** EXERCISE REQUIREMENTS **
Render the lines of the material below, from the line containing "Aspect Ratio dropdown" through the line containing "point(231,286)", inclusive, as a Markdown table with the columns Row and Line. Leave out blank lines.

[Stored data]
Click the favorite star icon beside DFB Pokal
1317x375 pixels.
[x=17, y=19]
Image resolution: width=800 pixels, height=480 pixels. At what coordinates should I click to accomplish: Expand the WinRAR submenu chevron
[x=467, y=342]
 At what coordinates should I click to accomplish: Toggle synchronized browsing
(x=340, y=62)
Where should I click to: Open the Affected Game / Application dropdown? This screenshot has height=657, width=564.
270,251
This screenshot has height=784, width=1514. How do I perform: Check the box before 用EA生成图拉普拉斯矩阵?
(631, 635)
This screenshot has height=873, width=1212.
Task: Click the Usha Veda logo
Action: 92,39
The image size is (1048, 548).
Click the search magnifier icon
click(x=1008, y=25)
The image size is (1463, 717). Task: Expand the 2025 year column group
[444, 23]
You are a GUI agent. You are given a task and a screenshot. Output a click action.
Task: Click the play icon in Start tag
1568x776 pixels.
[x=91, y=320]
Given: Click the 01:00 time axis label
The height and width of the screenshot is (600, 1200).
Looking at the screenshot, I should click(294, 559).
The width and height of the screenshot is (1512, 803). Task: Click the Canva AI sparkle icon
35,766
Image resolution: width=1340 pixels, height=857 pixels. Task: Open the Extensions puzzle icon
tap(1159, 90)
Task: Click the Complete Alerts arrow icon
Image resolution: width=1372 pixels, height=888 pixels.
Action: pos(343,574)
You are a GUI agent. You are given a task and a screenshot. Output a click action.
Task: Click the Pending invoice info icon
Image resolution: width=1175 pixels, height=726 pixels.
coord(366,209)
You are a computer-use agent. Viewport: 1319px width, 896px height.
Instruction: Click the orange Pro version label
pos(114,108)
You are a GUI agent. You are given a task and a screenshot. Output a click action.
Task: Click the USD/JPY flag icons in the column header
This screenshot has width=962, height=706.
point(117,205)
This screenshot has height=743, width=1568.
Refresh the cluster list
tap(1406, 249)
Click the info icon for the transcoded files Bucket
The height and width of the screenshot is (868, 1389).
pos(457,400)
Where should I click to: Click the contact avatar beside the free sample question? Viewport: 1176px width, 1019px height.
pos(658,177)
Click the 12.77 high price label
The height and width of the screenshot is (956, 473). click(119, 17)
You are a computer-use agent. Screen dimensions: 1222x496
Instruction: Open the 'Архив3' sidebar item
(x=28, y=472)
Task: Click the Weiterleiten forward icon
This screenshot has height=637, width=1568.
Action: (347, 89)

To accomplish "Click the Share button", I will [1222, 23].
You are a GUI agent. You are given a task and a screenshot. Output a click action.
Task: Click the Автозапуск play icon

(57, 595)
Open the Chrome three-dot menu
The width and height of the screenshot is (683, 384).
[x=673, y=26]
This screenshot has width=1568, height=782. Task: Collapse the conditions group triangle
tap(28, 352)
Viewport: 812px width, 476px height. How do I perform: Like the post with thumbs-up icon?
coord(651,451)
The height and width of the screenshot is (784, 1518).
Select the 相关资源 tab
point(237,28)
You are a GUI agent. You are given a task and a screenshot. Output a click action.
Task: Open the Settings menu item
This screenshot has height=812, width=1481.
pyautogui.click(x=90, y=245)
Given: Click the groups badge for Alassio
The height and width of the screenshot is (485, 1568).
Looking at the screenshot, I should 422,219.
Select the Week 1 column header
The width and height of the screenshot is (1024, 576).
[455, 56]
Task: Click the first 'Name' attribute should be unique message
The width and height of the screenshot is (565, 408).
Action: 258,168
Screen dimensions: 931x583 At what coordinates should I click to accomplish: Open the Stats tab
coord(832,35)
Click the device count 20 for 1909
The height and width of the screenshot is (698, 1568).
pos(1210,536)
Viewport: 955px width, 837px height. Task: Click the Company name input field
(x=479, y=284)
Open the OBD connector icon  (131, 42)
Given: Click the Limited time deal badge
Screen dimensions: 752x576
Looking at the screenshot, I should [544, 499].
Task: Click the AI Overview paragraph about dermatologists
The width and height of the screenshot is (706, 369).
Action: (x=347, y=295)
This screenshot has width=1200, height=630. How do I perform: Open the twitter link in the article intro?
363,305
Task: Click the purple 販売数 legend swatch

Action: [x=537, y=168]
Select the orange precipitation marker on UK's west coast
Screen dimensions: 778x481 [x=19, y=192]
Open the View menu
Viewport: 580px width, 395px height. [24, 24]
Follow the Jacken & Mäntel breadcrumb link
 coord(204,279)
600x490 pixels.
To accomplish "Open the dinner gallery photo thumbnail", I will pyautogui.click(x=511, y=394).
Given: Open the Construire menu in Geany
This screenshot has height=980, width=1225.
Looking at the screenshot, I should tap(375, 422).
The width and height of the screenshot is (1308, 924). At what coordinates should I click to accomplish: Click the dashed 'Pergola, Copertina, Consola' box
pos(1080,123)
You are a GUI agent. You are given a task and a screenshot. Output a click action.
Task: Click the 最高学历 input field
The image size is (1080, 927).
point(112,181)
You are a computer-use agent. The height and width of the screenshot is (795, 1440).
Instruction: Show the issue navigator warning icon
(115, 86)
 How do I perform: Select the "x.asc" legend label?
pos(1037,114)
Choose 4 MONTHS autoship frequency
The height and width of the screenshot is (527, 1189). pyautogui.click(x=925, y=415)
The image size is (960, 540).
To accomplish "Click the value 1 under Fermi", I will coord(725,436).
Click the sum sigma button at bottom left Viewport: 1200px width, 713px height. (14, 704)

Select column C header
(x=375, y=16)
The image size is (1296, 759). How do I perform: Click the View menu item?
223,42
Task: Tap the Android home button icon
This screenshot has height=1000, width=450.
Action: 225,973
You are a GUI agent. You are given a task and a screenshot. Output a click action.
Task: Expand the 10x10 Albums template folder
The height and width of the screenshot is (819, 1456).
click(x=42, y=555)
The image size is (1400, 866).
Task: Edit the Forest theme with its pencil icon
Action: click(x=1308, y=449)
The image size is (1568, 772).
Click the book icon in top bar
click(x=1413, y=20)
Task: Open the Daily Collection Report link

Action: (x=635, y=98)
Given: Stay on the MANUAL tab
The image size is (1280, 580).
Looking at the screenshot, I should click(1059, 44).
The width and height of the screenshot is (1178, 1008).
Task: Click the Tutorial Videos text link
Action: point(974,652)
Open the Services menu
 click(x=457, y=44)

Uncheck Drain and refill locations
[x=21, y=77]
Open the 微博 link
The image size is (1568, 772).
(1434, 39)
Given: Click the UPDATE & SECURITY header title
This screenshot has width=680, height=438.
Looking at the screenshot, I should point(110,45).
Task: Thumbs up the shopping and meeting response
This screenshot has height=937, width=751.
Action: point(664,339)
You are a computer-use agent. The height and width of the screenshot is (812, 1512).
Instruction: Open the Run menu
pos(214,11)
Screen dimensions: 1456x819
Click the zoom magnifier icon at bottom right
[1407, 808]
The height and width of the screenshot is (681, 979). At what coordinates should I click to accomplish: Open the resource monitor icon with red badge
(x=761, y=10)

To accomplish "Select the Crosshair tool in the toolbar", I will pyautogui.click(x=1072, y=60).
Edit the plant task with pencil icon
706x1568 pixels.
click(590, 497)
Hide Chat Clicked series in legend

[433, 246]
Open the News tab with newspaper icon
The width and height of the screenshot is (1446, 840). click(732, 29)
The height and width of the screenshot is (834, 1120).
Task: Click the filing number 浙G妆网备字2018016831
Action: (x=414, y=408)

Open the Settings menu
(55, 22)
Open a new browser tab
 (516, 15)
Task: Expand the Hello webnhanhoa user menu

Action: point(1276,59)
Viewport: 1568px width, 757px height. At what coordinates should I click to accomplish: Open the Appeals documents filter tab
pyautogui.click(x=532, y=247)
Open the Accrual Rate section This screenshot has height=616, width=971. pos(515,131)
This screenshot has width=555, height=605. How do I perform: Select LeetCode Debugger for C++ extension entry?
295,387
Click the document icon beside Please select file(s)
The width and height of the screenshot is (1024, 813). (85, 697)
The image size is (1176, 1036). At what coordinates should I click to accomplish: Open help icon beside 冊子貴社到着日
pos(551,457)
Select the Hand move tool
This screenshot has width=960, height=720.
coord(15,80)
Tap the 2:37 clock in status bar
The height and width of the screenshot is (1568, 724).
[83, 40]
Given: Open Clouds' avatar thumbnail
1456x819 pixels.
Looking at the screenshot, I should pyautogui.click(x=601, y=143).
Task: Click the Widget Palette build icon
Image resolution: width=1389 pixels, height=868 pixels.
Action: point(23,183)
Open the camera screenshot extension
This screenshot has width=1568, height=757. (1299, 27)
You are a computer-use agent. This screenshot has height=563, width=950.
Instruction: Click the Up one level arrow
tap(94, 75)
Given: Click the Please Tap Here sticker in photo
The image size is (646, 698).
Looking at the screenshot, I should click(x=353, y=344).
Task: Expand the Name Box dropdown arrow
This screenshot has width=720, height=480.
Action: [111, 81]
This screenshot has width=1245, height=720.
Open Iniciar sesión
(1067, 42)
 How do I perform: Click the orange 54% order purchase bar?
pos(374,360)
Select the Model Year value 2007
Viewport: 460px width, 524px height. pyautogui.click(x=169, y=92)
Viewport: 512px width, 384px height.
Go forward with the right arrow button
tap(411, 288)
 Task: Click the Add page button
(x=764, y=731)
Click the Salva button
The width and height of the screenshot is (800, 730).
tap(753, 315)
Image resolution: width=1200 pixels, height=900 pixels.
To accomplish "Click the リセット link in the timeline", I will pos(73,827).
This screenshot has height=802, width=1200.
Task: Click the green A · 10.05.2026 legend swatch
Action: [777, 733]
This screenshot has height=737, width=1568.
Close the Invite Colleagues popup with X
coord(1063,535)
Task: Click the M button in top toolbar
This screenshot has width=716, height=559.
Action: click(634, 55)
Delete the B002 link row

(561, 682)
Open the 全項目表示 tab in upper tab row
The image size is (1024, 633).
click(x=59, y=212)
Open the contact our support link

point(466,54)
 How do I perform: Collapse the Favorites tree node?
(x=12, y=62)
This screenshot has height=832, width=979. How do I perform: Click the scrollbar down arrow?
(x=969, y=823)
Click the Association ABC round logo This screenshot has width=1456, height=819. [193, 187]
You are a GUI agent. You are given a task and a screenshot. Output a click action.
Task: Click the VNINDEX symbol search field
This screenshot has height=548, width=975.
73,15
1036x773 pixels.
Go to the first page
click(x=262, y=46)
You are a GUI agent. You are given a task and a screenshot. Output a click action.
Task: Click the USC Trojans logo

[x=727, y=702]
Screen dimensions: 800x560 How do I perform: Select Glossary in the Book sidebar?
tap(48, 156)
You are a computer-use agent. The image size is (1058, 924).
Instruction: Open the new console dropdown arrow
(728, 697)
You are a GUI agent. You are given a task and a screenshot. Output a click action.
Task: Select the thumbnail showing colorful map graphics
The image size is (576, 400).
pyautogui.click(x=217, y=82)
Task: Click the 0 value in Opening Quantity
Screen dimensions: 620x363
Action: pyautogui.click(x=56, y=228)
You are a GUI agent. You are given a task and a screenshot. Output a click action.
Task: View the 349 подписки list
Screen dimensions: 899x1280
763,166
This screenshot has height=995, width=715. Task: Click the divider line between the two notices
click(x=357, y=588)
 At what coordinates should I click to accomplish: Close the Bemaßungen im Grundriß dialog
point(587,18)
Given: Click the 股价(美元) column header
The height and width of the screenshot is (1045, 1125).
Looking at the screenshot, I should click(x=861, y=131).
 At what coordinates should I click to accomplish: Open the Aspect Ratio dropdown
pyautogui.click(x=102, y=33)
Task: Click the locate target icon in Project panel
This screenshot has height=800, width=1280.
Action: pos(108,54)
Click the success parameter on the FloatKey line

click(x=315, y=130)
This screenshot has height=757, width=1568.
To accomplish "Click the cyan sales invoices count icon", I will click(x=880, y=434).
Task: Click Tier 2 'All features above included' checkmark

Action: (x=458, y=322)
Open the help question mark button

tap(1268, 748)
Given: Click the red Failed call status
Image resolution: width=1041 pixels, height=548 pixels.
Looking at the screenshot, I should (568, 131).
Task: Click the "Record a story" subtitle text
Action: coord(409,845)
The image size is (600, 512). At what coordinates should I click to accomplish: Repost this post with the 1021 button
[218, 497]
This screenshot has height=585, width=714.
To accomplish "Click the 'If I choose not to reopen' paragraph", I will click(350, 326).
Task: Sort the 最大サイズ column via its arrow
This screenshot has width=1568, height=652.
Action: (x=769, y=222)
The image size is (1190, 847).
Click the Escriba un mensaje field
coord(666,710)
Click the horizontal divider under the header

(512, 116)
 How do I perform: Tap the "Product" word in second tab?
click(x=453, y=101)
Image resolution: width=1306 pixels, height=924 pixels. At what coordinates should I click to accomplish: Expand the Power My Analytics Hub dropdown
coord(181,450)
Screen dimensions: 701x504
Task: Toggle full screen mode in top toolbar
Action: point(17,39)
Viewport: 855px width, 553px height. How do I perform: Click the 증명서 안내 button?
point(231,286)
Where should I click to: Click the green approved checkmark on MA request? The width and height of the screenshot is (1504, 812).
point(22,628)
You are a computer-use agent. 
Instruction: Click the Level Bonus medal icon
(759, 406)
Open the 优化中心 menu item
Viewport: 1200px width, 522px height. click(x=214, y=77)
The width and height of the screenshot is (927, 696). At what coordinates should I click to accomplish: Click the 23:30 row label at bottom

** SOLVED PROBLEM **
| Row | Line |
|---|---|
| 1 |  At what coordinates should I click to accomplish: Open the Aspect Ratio dropdown |
| 2 | pyautogui.click(x=102, y=33) |
| 3 | Task: Click the locate target icon in Project panel |
| 4 | This screenshot has height=800, width=1280. |
| 5 | Action: pos(108,54) |
| 6 | Click the success parameter on the FloatKey line |
| 7 | click(x=315, y=130) |
| 8 | This screenshot has height=757, width=1568. |
| 9 | To accomplish "Click the cyan sales invoices count icon", I will click(x=880, y=434). |
| 10 | Task: Click Tier 2 'All features above included' checkmark |
| 11 | Action: (x=458, y=322) |
| 12 | Open the help question mark button |
| 13 | tap(1268, 748) |
| 14 | Given: Click the red Failed call status |
| 15 | Image resolution: width=1041 pixels, height=548 pixels. |
| 16 | Looking at the screenshot, I should (568, 131). |
| 17 | Task: Click the "Record a story" subtitle text |
| 18 | Action: coord(409,845) |
| 19 | The image size is (600, 512). At what coordinates should I click to accomplish: Repost this post with the 1021 button |
| 20 | [218, 497] |
| 21 | This screenshot has height=585, width=714. |
| 22 | To accomplish "Click the 'If I choose not to reopen' paragraph", I will click(350, 326). |
| 23 | Task: Sort the 最大サイズ column via its arrow |
| 24 | This screenshot has width=1568, height=652. |
| 25 | Action: (x=769, y=222) |
| 26 | The image size is (1190, 847). |
| 27 | Click the Escriba un mensaje field |
| 28 | coord(666,710) |
| 29 | Click the horizontal divider under the header |
| 30 | (512, 116) |
| 31 |  How do I perform: Tap the "Product" word in second tab? |
| 32 | click(x=453, y=101) |
| 33 | Image resolution: width=1306 pixels, height=924 pixels. At what coordinates should I click to accomplish: Expand the Power My Analytics Hub dropdown |
| 34 | coord(181,450) |
| 35 | Screen dimensions: 701x504 |
| 36 | Task: Toggle full screen mode in top toolbar |
| 37 | Action: point(17,39) |
| 38 | Viewport: 855px width, 553px height. How do I perform: Click the 증명서 안내 button? |
| 39 | point(231,286) |